WARTANESIA – Menjelang aksi demonstrasi serentak yang direncanakan berlangsung pada Senin, 1 September 2025, Koalisi Rakyat Peduli Stabilitas Pohuwato (KRPSP) menyatakan dukungannya terhadap hak masyarakat untuk menyampaikan aspirasi secara terbuka. 

Dukungan ini disampaikan langsung oleh Koordinator KRPSP, Abdul Hamid Toliu, seraya menekankan pentingnya menjaga ketertiban dan kedamaian dalam pelaksanaan aksi.

Menurutnya, unjuk rasa adalah bagian sah dari demokrasi, sebagaimana dijamin dalam Undang-Undang Nomor 9 Tahun 1998 tentang Kemerdekaan Menyampaikan Pendapat di Muka Umum. 

Namun, ia mengingatkan bahwa pelaksanaan aksi harus tetap berada dalam koridor hukum dan etika publik.

“Kami mendukung penuh hak masyarakat untuk menyampaikan pendapat, asalkan dilakukan dengan tertib, santun, dan tidak merusak fasilitas umum atau melakukan tindakan yang melanggar hukum,” ujarnya, Minggu (31/08/2025).

Tokoh masyarakat yang juga menjabat sebagai Ketua Forum Komunitas Hijau (FKH) ini menegaskan, bahwa unjuk rasa seharusnya menjadi sarana untuk memperjuangkan kepentingan bersama, bukan ajang provokasi yang bisa merugikan rakyat maupun daerah sendiri.

“Silakan gelar unjuk rasa secara damai. Jangan sampai aspirasi yang mulia justru mencederai Bumi Panua, daerah yang kita cintai bersama. Silahkan demo, tapi stabilitas daerah harus tetap dijaga,” tambahnya.

Imbauan Agar Tak Mudah Terprovokasi

Dalam keterangannya, ia juga mengajak seluruh elemen masyarakat, khususnya di Provinsi Gorontalo dan Kabupaten Pohuwato, agar bijak dan selektif dalam menyikapi arus informasi yang berkembang, terutama di media sosial.

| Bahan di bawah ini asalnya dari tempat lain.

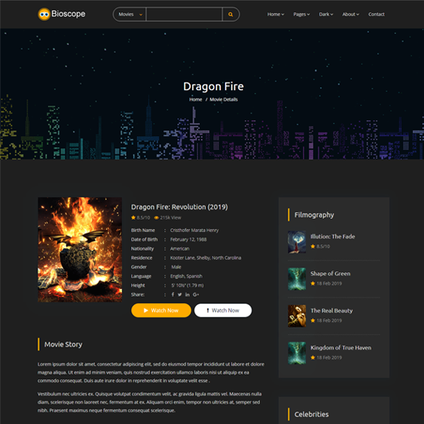Share on Facebook icon
Image resolution: width=424 pixels, height=424 pixels.
click(x=173, y=294)
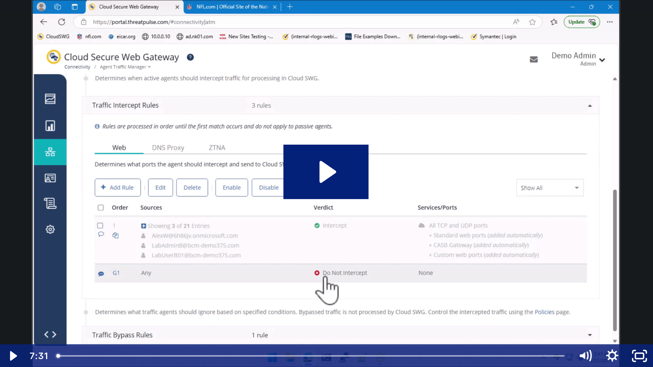Open the Show All filter dropdown

550,188
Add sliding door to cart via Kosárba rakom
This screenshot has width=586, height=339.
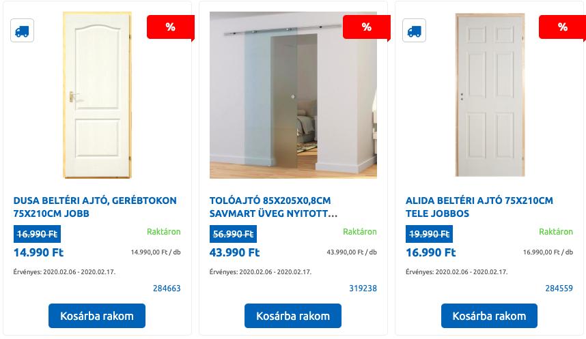(293, 316)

“Saya berharap masyarakat bisa lebih berhati-hati dalam menerima informasi, apalagi yang belum jelas kebenarannya. Jangan mudah terpancing oleh isu-isu yang bisa memecah belah,” ucapnya.

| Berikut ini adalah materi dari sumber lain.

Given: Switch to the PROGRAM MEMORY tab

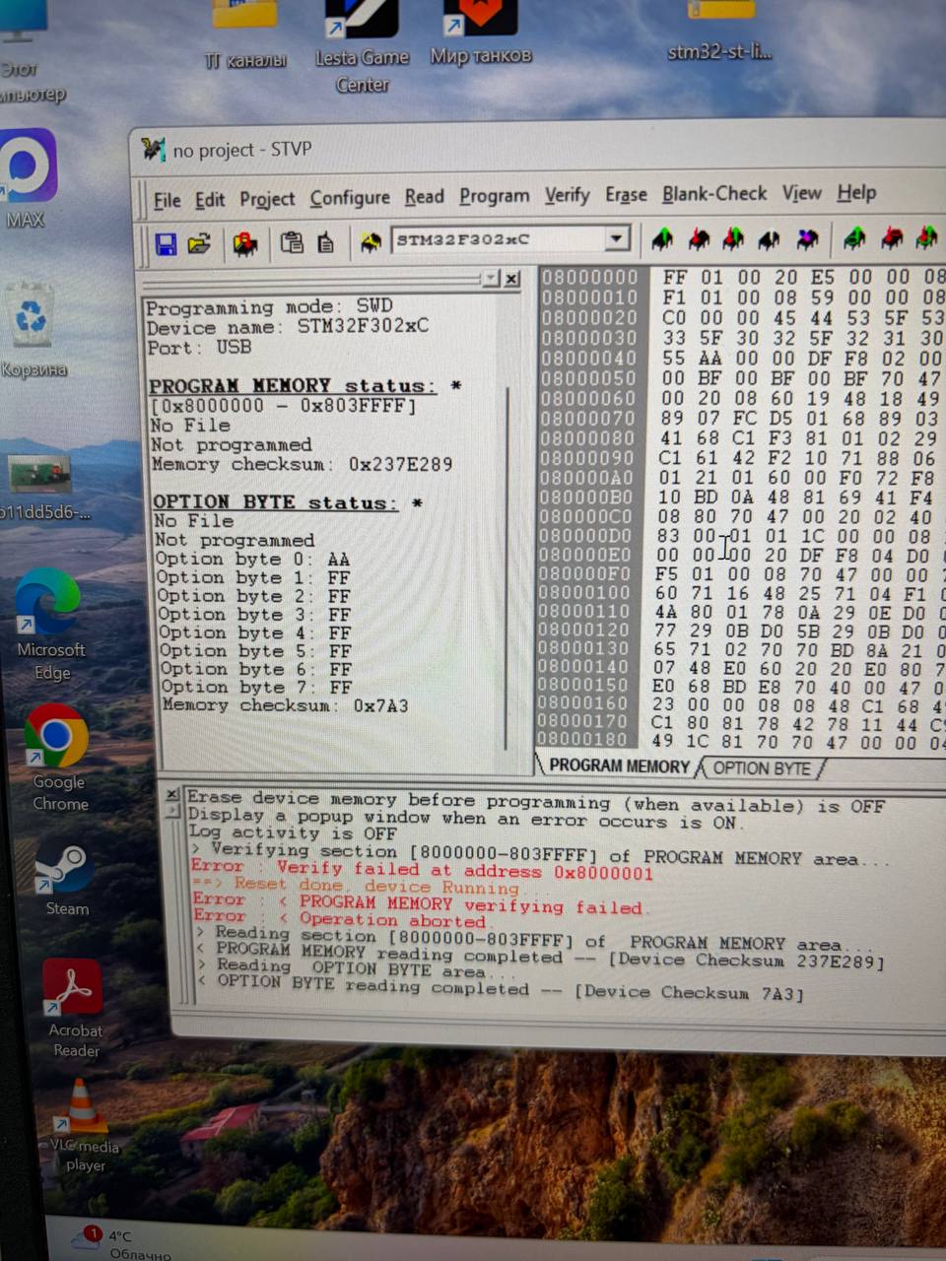Looking at the screenshot, I should 618,766.
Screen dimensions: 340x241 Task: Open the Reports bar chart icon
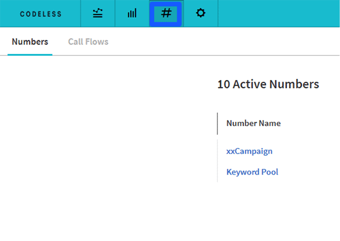coord(132,14)
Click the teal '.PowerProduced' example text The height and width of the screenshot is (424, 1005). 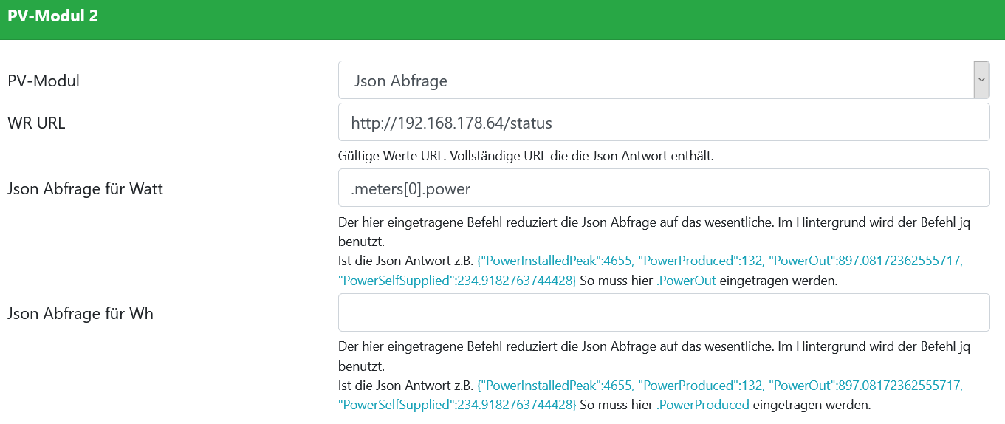point(703,405)
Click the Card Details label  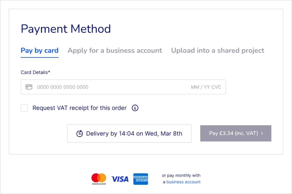click(35, 72)
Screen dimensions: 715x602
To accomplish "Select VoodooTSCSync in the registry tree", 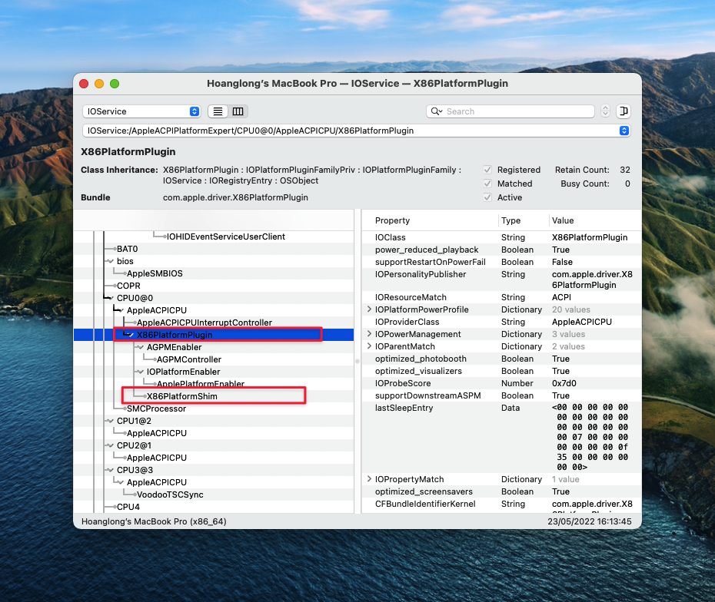I will tap(169, 495).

Ia juga menyuarakan harapan agar aksi demokrasi tidak dimanfaatkan oleh pihak-pihak tak bertanggung jawab yang ingin memprovokasi dan memecah belah masyarakat, termasuk membenturkan mahasiswa dan warga dengan aparat keamanan.

“Ketika menyampaikan aspirasi, jangan mau diadu domba. Waspadai pihak provokator yang ingin menciptakan konflik. Mari kita jaga daerah ini agar tetap aman, damai, dan kondusif,” tegasnya.

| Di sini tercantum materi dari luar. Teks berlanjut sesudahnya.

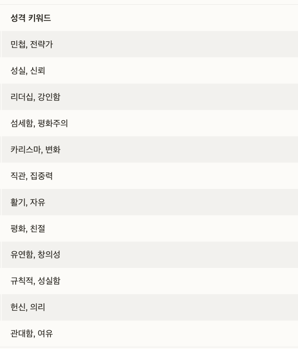Select the 성실, 신뢰 row
298x349 pixels.
tap(149, 70)
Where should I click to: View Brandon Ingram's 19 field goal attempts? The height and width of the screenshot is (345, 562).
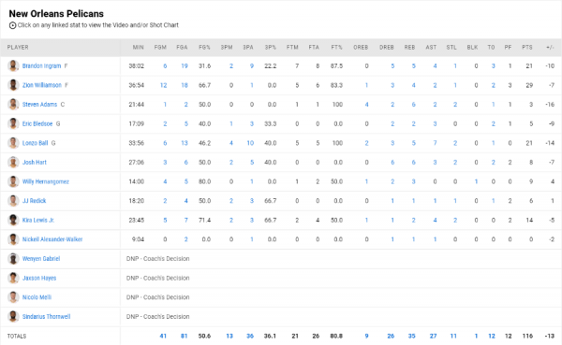pos(185,65)
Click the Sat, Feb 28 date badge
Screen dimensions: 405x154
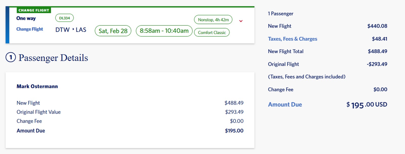point(113,30)
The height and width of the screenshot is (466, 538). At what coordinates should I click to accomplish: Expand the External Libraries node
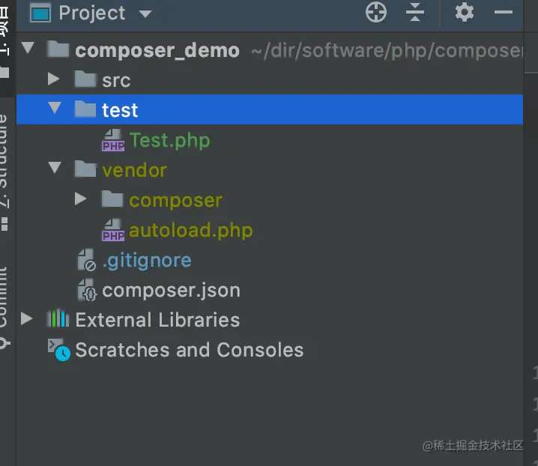point(27,319)
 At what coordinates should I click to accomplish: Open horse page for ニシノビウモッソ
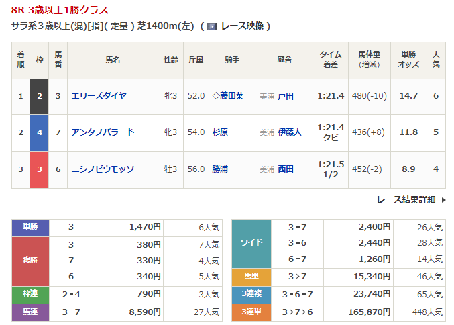point(103,169)
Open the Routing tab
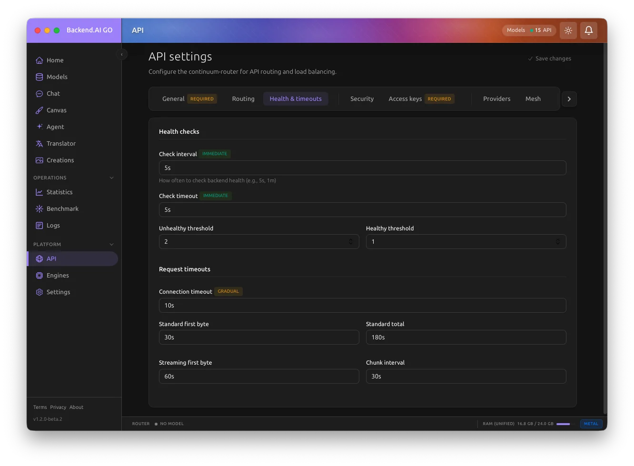634x466 pixels. pos(243,99)
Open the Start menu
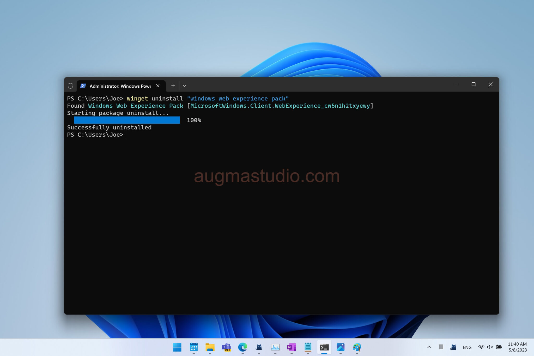Image resolution: width=534 pixels, height=356 pixels. coord(177,347)
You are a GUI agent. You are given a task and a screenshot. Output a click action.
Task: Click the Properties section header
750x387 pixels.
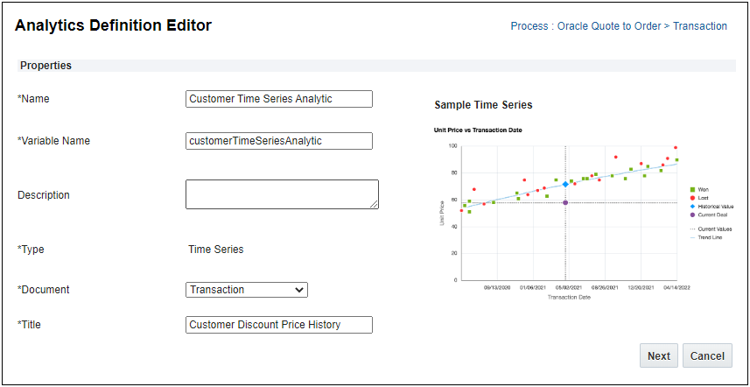[46, 66]

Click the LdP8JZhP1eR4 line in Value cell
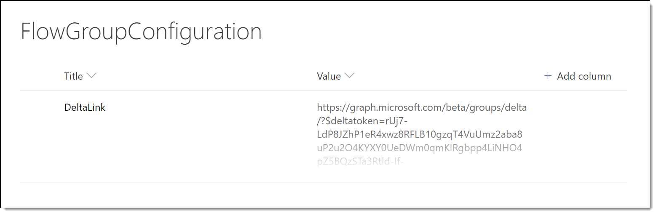click(420, 135)
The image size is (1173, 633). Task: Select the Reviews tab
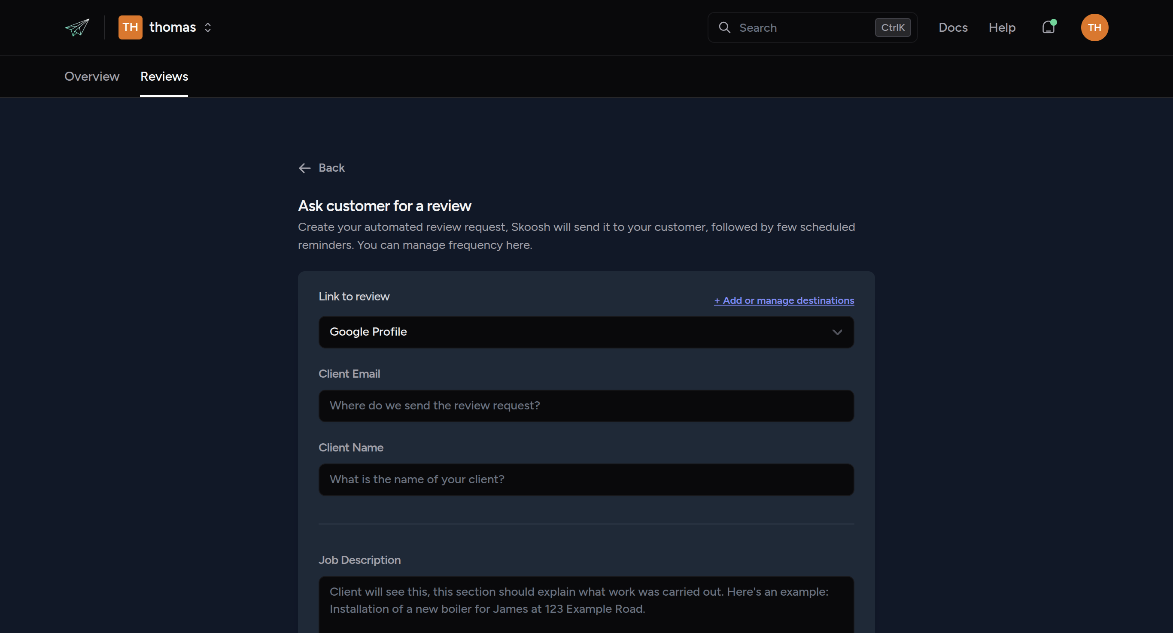[x=164, y=76]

Pernyataan ini menjadi suara penyejuk di tengah dinamika sosial menjelang aksi besar yang akan digelar di sejumlah titik di Gorontalo, termasuk di wilayah Pohuwato.

Dengan semangat persatuan dan kesadaran bersama, diharapkan aspirasi rakyat dapat tersampaikan tanpa harus mengorbankan kedamaian dan stabilitas daerah.